2017-11-09 12:21:18 | ジャズ(ヨーロッパ)
本日は久々にスティープルチェイスの再発シリーズを取り上げたいと思います。同レーベルのことは以前ホレス・パーランの「アライヴァル」の頁で説明しました。70年代にデンマークに設立されたレーベルですが、当時のコペンハーゲンは治安も良く人種差別も少ないのに加え、モダンジャズを愛する聴衆も多く存在したことから、黒人ジャズメン達にとって格好の移住先になっていました。デクスター・ゴードンはその代表格の一人。彼の場合、ブルーノートから多くの名盤を発表し、キャリアの絶頂にあった1962年に早くもパリに移住。その後はコペンハーゲンに居を移してマイペースに活動を続けていました。スティープルチェイスにはライブ盤を含めて20枚を優に超える作品を残しており、デューク・ジョーダンと並んで同レーベルの“顔”と呼んで差し支えないでしょう。本作「ステイブル・メイブル」は1975年3月にコペンハーゲンでスタジオ録音されたもの。サイドマンはピアノが上述のホレス・パーラン、ベースが地元出身のニールス・ヘニング・ペデルセン、ドラムが同じくアメリカから移住してきたトニー・インザラコとなっています。

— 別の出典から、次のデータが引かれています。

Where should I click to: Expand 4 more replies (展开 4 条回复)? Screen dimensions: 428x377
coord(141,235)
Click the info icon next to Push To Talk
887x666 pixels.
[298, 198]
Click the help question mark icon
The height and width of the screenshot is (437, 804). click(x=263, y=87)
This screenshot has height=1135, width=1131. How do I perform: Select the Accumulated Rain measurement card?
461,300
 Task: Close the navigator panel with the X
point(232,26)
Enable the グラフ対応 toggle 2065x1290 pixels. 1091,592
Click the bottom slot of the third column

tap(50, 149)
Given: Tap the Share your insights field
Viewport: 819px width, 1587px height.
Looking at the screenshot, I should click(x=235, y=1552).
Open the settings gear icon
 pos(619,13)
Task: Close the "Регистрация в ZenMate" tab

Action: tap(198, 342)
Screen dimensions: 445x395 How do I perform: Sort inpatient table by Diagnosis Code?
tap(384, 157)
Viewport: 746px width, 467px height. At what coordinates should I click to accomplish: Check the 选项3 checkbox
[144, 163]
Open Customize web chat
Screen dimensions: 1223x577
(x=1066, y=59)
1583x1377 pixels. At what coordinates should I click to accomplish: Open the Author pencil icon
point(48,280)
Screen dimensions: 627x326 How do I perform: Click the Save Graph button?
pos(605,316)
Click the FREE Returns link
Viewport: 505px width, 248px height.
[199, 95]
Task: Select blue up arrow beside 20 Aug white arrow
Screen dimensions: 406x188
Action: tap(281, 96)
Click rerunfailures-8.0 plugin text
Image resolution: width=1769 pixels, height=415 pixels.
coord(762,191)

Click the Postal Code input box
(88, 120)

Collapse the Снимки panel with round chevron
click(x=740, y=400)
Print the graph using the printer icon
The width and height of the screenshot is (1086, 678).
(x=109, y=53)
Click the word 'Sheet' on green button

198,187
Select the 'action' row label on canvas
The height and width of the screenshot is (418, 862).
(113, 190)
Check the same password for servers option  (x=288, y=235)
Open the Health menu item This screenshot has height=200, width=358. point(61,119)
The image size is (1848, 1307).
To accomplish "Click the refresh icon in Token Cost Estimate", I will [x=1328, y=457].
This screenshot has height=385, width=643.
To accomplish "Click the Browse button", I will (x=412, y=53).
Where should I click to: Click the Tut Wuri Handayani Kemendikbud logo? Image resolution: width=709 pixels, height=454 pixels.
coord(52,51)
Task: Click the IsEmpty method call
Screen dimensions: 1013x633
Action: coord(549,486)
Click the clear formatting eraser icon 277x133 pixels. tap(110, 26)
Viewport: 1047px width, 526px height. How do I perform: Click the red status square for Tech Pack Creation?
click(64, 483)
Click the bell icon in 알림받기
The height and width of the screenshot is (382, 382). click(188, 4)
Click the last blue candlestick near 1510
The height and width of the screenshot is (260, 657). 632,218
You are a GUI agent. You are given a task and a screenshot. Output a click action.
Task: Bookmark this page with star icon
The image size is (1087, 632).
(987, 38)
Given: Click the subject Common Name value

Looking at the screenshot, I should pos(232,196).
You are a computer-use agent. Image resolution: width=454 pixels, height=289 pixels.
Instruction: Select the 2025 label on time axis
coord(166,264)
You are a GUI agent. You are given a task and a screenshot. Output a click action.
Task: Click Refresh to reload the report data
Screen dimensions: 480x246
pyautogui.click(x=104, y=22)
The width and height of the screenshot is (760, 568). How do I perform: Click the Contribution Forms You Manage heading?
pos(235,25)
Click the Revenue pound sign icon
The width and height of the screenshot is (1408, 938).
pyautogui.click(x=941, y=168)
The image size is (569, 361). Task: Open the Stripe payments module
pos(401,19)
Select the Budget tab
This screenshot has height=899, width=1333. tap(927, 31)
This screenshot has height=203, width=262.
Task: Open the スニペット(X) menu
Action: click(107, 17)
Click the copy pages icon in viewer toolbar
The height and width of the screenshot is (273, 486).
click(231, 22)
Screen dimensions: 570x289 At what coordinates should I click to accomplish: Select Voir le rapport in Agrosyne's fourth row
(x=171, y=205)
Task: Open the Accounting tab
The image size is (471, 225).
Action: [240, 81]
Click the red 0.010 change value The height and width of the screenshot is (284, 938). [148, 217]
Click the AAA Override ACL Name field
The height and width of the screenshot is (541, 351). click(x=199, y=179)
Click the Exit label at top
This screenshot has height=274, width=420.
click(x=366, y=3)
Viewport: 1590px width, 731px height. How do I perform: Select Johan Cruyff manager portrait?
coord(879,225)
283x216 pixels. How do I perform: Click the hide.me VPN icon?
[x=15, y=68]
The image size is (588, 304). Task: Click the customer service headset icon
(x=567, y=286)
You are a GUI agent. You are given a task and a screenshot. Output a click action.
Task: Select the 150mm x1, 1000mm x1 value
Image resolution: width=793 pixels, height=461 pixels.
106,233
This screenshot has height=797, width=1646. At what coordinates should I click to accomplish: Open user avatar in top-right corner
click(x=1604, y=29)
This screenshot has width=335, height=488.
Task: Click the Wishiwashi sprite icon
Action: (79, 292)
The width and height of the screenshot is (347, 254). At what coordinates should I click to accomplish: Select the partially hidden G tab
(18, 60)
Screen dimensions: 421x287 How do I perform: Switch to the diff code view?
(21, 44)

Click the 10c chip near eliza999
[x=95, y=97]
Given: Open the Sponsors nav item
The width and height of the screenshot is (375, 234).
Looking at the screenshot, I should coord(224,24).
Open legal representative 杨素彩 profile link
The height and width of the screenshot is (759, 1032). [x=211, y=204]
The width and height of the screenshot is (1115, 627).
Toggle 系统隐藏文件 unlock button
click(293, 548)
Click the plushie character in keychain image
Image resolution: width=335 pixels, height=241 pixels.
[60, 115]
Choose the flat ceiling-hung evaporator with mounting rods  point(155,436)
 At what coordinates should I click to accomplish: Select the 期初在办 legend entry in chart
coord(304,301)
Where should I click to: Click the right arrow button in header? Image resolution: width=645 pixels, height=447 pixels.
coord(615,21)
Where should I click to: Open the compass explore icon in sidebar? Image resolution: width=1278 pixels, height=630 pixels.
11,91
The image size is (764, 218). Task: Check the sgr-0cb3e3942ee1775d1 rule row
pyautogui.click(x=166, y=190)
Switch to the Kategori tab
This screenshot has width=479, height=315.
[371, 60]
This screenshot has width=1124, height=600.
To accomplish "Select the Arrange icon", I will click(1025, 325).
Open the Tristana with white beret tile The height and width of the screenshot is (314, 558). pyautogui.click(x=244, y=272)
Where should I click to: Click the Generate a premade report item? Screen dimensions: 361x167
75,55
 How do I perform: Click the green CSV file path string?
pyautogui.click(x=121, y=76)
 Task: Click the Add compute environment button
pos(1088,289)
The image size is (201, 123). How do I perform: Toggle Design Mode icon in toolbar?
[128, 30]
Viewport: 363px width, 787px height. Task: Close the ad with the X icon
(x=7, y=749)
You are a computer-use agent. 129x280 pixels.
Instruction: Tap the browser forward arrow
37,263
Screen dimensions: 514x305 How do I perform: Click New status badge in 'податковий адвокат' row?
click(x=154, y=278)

曲は別テイク3曲を除けば6曲。オリジナル曲は1曲もなく、全て良く知られたスタンダードばかりですが、録音当時52歳のゴードンが貫禄たっぷりのプレイで「これぞジャズテナー!」とでも呼ぶべきプレイを繰り広げます。冒頭“Just Friends”は数え切れないほど多くのジャズメンに演奏されたスタンダードですが、ゴードンの朗々と歌い上げるテナー、続くパーランの躍動感あふれるピアノソロ。どちらも素晴らしく、新たな名演と呼んで良い出来です。続く“Misty”はゴードンお得意のバラード。ダンディズム溢れる雄大なプレイに惚れ惚れします。3曲目はチャーリー・パーカーの“Red Cross”。バップの古典を豪快に吹きまくっています。4曲目はマイルス・デイヴィスの“So What”。モード・ジャズの古典ですが、ここでは原曲よりかなりテンポアップして演奏しています。ペデルセンのベースも大活躍です。5曲目“In A Sentimental Mood”はエリントン楽団のバラード曲。珍しくゴードンがソプラノサックスで演奏していますが、正直言ってあまりピンとこない。やっぱりテナーの方がいいですね。ラストはベニー・ゴルソンの名曲“Stablemates”。これもストレートアヘッドな演奏で締めくくります。ゴードンと言えばやはりブルーノートの名作群が外せませんが、スティープルチェイスの作品も今後発掘していきたいと思います。